"The audience for American Carol is underserved by Hollywood," director David Zucker says  about his latest movie. 

The liberal-turned-conservative writer/director David Zucker, best know for his non-partisan, high impact comedies like Airplane! and Naked Gun, is trying his hand at a new genre that suits his post-9/11 Republican sensibilities: a rightwing-themed comedy, which takes broad, slapstick jabs at the anti-war movement, the ACLU, Michael Moore and liberal values in general.

Loosely based on Charles Dickens’ classic Christmas fable,  the plot of An American Carol revolves around a heavyset, leftist filmmaker named  Michael Malone who is visited by the ghosts of George Washington, George Patton and John F. Kennedy after joining an activist group called Moovalong.org which wants to ban the Fourth of July.  When Malone’s last film Die American Pigs is a box office flop,  he is recruited by a group of Afghanistani terrorists to direct a new suicide bomber recruiting video. Hilarity ensues when he unwittingly helps them launch another attack on American soil. (Cringe–seriously)

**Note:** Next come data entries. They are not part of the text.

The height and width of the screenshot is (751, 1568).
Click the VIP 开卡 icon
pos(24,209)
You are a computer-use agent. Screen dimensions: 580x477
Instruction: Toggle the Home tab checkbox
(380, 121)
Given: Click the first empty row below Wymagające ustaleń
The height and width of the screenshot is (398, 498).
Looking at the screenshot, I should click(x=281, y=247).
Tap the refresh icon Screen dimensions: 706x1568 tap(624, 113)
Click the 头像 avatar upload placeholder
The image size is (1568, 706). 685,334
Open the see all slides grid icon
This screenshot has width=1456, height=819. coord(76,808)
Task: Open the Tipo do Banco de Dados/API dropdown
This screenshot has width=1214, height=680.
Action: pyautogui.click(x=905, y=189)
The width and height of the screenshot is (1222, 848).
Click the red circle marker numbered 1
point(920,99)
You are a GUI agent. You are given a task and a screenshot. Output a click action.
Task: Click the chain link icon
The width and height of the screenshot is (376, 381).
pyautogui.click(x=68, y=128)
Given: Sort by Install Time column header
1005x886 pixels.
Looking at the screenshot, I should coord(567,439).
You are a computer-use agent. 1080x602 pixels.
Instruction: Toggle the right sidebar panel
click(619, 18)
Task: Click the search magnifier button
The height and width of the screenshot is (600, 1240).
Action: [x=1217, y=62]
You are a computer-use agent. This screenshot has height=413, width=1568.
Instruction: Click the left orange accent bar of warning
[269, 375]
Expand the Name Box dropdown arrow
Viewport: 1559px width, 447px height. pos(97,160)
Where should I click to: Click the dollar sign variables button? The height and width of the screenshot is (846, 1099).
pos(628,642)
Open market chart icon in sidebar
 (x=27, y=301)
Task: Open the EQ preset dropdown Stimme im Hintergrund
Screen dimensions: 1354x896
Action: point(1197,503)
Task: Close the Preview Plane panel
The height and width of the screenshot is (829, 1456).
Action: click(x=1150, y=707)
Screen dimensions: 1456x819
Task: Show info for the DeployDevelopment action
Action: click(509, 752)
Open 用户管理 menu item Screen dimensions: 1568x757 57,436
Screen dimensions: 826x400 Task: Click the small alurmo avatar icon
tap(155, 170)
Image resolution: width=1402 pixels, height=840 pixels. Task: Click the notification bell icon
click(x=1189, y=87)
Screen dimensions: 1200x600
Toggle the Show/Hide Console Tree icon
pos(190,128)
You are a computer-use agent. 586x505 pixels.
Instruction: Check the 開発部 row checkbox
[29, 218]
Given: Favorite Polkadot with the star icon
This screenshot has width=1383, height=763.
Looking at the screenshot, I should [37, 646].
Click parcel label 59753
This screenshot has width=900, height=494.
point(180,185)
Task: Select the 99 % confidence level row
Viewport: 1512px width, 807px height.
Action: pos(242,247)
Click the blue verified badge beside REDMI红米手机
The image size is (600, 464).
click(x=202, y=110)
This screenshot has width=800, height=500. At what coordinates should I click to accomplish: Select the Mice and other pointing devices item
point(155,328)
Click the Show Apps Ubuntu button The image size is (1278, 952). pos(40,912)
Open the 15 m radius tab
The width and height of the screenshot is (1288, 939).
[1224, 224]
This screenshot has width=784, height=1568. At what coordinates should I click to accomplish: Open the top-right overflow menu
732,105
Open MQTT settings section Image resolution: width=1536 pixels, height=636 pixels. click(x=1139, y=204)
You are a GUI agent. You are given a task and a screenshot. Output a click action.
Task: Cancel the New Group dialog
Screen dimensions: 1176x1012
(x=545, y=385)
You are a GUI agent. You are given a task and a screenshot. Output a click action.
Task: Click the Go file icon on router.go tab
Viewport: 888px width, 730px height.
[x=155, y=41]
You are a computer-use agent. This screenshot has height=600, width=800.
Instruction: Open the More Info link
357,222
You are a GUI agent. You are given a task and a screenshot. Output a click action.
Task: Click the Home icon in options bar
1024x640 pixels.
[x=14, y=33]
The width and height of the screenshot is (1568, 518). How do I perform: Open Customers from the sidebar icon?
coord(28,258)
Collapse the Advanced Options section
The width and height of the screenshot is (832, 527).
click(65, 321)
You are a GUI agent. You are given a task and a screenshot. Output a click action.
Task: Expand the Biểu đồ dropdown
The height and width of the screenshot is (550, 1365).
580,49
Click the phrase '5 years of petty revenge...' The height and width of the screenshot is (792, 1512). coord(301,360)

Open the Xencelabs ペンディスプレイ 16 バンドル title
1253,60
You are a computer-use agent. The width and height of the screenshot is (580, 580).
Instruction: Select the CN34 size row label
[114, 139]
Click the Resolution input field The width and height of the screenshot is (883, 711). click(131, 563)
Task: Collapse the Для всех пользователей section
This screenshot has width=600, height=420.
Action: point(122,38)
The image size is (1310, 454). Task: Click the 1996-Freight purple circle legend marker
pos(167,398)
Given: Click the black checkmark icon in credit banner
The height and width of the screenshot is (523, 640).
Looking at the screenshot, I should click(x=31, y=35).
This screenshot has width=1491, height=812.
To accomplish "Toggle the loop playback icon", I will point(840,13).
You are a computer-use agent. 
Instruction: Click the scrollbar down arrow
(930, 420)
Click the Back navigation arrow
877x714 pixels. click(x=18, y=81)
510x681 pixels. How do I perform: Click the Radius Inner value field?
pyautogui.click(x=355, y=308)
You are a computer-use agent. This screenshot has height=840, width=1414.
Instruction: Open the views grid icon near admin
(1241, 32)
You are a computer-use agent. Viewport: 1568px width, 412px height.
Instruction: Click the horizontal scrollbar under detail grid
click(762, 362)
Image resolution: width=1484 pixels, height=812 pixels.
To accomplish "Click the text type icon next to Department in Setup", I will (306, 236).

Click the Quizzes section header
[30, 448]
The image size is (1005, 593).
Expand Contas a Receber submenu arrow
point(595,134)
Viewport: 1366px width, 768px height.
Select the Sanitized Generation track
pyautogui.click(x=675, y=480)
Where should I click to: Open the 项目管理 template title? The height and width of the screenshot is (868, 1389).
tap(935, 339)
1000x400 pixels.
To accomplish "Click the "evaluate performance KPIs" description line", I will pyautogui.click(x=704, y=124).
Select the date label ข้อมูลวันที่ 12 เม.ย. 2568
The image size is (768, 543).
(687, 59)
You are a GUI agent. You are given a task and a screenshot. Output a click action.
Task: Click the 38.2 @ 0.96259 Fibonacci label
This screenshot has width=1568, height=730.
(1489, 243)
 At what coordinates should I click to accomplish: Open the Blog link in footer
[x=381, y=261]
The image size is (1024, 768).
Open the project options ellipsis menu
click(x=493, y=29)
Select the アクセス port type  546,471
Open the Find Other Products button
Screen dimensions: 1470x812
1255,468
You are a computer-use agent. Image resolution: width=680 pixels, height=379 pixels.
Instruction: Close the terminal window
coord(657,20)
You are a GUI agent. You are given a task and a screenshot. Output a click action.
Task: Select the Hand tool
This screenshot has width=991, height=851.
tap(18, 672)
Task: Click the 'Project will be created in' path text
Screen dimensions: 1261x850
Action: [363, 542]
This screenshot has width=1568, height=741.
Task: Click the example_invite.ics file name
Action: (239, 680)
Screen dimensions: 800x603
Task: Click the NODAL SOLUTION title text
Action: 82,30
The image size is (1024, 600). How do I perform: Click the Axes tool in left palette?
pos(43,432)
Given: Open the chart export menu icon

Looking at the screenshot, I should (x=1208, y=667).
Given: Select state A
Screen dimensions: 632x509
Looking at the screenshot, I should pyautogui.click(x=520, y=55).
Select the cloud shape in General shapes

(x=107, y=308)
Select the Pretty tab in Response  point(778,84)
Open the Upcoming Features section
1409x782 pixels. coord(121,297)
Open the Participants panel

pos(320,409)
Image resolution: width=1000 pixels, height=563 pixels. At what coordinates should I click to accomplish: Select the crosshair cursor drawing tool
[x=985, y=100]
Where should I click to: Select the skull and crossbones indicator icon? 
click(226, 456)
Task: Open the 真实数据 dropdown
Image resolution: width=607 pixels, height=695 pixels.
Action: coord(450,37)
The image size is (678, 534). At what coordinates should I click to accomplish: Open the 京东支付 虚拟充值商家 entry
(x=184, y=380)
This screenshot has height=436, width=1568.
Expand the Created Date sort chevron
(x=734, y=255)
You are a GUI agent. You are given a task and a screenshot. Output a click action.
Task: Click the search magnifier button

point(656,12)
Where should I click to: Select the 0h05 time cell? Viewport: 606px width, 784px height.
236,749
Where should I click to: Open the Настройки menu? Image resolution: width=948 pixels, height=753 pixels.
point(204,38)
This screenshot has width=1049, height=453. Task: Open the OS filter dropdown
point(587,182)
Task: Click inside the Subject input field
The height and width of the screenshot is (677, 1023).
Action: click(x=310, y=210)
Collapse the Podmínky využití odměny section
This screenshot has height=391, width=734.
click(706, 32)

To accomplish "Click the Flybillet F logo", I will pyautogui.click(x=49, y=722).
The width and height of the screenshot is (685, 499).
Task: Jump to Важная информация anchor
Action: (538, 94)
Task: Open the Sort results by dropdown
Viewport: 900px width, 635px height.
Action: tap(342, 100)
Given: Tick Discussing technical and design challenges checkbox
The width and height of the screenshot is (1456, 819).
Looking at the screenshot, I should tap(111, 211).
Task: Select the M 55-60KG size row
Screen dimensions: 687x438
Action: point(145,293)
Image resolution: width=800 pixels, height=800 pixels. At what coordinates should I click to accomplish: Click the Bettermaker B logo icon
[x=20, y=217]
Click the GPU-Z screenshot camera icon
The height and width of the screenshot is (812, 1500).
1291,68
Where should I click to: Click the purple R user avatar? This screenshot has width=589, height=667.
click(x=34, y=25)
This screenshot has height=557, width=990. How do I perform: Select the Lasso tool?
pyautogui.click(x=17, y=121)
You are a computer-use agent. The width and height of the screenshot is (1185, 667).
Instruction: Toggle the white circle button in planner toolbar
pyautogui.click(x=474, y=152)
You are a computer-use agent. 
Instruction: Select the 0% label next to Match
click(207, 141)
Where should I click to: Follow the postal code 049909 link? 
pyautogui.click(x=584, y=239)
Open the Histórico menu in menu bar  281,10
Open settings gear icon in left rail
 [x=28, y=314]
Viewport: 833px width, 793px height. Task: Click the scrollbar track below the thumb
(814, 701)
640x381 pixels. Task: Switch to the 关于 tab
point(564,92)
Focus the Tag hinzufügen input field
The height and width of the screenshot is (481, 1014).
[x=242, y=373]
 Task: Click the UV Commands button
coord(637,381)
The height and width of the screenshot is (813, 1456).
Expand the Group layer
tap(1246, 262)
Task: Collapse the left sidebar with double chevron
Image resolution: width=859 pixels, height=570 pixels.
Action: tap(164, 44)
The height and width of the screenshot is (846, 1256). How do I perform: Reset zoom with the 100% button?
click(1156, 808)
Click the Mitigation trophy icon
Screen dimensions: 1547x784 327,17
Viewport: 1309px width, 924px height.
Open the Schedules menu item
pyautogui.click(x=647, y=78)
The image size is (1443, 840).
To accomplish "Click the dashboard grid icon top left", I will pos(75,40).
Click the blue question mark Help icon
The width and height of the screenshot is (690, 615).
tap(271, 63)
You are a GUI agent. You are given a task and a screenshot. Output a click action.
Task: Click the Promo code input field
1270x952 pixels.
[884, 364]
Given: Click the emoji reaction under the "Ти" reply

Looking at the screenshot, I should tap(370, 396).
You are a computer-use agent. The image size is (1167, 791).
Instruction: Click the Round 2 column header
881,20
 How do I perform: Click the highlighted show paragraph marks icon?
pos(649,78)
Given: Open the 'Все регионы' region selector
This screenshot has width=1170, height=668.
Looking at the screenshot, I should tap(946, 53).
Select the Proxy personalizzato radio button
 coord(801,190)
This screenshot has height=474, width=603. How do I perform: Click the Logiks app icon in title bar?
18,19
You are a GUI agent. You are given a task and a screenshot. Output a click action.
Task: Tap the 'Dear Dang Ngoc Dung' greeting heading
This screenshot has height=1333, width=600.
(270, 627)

Zucker has high hopes for the movie which stars Kelsey Grammer, Jon Voight and Kevin Farley–the brother of late comedian Chris Farley–as Michael Malone, with cameos by James Woods as an agent and Dennis Hopper playing a judge who shoots an ACLU lawyer trying to remove the Ten Commandments from his courthouse wall. "About 150 million people will love it, and 150 million people will hate it," says the director.

 An American Carol opens October 3 in 2000 theaters.